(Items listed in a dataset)
- - - -

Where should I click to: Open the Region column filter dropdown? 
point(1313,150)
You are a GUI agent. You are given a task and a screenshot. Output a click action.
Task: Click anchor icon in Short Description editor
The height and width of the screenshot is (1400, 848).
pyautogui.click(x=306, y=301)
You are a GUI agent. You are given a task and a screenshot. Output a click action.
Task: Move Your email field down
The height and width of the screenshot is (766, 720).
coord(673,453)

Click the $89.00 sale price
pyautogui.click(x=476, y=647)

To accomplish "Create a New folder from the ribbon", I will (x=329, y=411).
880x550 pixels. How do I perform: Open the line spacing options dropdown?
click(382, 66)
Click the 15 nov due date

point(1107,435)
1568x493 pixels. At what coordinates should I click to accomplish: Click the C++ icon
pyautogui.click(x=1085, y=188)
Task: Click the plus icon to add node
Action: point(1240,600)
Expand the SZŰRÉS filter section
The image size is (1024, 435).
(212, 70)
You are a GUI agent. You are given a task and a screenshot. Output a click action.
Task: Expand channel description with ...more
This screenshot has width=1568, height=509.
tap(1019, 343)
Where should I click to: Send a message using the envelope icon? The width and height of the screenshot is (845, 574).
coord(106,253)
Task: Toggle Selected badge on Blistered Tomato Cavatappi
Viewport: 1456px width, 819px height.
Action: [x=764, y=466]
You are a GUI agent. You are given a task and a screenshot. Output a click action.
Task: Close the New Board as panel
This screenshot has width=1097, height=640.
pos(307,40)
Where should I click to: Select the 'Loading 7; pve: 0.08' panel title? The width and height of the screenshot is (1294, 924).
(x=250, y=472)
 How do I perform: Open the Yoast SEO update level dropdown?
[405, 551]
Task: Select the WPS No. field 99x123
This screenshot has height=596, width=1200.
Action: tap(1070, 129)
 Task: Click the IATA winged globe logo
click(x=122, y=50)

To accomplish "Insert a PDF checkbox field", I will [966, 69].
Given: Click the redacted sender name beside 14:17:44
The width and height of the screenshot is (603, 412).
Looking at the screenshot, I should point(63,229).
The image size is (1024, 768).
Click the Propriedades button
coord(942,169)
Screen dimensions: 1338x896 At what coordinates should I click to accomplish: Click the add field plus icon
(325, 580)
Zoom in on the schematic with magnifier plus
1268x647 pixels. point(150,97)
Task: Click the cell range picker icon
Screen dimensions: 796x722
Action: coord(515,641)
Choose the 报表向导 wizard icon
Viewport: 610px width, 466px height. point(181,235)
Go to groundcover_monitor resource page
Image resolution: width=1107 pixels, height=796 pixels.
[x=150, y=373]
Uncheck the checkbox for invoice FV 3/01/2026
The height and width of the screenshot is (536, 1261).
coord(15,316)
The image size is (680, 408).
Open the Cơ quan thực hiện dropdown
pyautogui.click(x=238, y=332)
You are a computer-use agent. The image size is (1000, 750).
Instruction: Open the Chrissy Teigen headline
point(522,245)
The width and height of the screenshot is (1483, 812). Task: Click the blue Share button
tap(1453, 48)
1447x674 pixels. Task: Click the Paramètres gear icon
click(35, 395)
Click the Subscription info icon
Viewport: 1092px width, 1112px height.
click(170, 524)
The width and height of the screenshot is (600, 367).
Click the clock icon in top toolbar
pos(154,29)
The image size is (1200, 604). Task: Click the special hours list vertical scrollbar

- - - -

• **Aim of the task**
Look over the entries for "checkbox", then copy every line that includes that string.

• **Exercise response**
To accomplish "Insert a PDF checkbox field", I will [966, 69].
Uncheck the checkbox for invoice FV 3/01/2026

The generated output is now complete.